Today we unveil a map of the unfolding Greek crisis as seen through the eyes of the world's news media July 13 to July 18, 2015 (GMT timezone). Unlike our previous maps, which have displayed dots at each location mentioned in the context of a topic, regardless of where the underlying coverage originated from, this choropleth map does the inverse: each country is color-coded by the percentage of that country's own news coverage (news outlets based in that country) that focused on Greece, while clicking on a country will display a list of the first 50 articles from news outlets in that country discussing Greece. Only articles mentioning Greece at least three times were selected, thus in the map below you'll notice that only 29% of the total monitored news output of Greece is deemed to focus on Greece, since routine domestic coverage may only mention a location in Greece once or may discuss locations and events outside of Greece.
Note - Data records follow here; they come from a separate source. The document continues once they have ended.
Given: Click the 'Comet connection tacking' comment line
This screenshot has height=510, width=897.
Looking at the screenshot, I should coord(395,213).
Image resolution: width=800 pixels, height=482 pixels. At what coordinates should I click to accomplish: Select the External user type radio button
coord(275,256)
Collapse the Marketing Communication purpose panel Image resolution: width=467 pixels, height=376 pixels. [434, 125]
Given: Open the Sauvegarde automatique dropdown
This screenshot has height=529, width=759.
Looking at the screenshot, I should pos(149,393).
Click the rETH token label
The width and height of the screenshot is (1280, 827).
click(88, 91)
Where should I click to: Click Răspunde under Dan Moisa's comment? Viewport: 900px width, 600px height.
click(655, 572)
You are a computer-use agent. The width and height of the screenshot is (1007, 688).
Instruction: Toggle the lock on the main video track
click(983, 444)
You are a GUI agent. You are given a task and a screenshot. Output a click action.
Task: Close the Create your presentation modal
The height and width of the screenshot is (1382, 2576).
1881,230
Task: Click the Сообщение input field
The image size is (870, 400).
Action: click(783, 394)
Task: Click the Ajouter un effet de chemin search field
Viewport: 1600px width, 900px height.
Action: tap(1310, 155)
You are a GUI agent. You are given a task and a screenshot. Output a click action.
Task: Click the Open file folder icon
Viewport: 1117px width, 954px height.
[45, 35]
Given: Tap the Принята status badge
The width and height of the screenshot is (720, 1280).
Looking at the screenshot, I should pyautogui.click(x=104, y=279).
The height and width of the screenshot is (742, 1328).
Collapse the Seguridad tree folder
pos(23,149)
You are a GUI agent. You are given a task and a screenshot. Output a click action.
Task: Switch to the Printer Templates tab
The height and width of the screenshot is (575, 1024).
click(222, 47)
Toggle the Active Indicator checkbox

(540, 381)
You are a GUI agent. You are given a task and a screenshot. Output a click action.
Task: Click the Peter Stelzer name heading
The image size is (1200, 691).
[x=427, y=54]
In other words, when you click on a country in the map below, you will see how the news outlets in that country covered Greece last week. Since Greece was such a popular topic, only the first 50 articles from each country are listed.
We're tremendously excited about this new mapping methodology for GDELT, as it opens all kinds of new possibilities for geographic access to the world's news!
Technical Details
Making the map above is actually simpler than making the city-level geographic focal maps we've used in the past. To start off with, we use the copy of GDELT GKG 2.0 housed in Google BigQuery and use the following query to return all of the articles published last week mentioning Greece at least three times in the article:
SELECT DocumentIdentifier, SourceCommonName, SharingImage FROM [gdeltv2.gkg] where V2Locations like '%Greece%Greece%Greece%' and DATE>20150713000000 and DATE<20150718999999 order by DATE asc
Save the results as their own CSV file on your computer (call it "GREECE.CSV" for this example). Since the total volume of daily news coverage varies so much by country, if we just mapped the raw number of mentions of a topic by country, we would always get a list that simply emphasized countries with the largest media systems. Thus, we are also going to run a second query that will count up the total number of articles by news outlet over the same time period across all topics (in other words we're going to drop the Greece part of the query, but leave the date part of the query intact):
SELECT SourceCommonName, count(1) FROM [gdeltv2.gkg] where DATE>20150713000000 and DATE<20150718999999 group by SourceCommonName
Save the results as their own CSV file on your computer (call it "GREECENORM.CSV" for this example).
Now, download the DOMAINSBYCOUNTRY-ALLLANGUAGES.TXT lookup file from our previous Multilingual Source-Country Crossreferencing Dataset post and save it to the same directory. Then, download the "parsebqcsvtogeojson_countrychoropleth.pl" PERL script to the same directory. Finally, run the PERL script via "./parsebqcsvtogeojson_countrychoropleth.pl ./GREECE.CSV ./GREECENORM.CSV". A few seconds later you should have a file called "GREECE.CSV.CARTODB.CSV". Upload this file to your CartoDB account. CartoDB should automatically georeference the country labels into their respective polygons and create a polygonal layer in the resulting map. Once the map has loaded into CartoDB, use the Wizard and set the map type to "Choropleth" and you should get a map that looks very much like the one above.
Note that you will invariably see errors in the map above, either from incorrect document extraction, translation errors, or errors in the estimation of the geographic location of a news outlet (which is an extraordinarily difficult task to perform at a global scale).
Congratulations! We can't wait to see what you're able to do with this new capability, perhaps blending with the city-level geographic contextualization maps. Happy Mapping!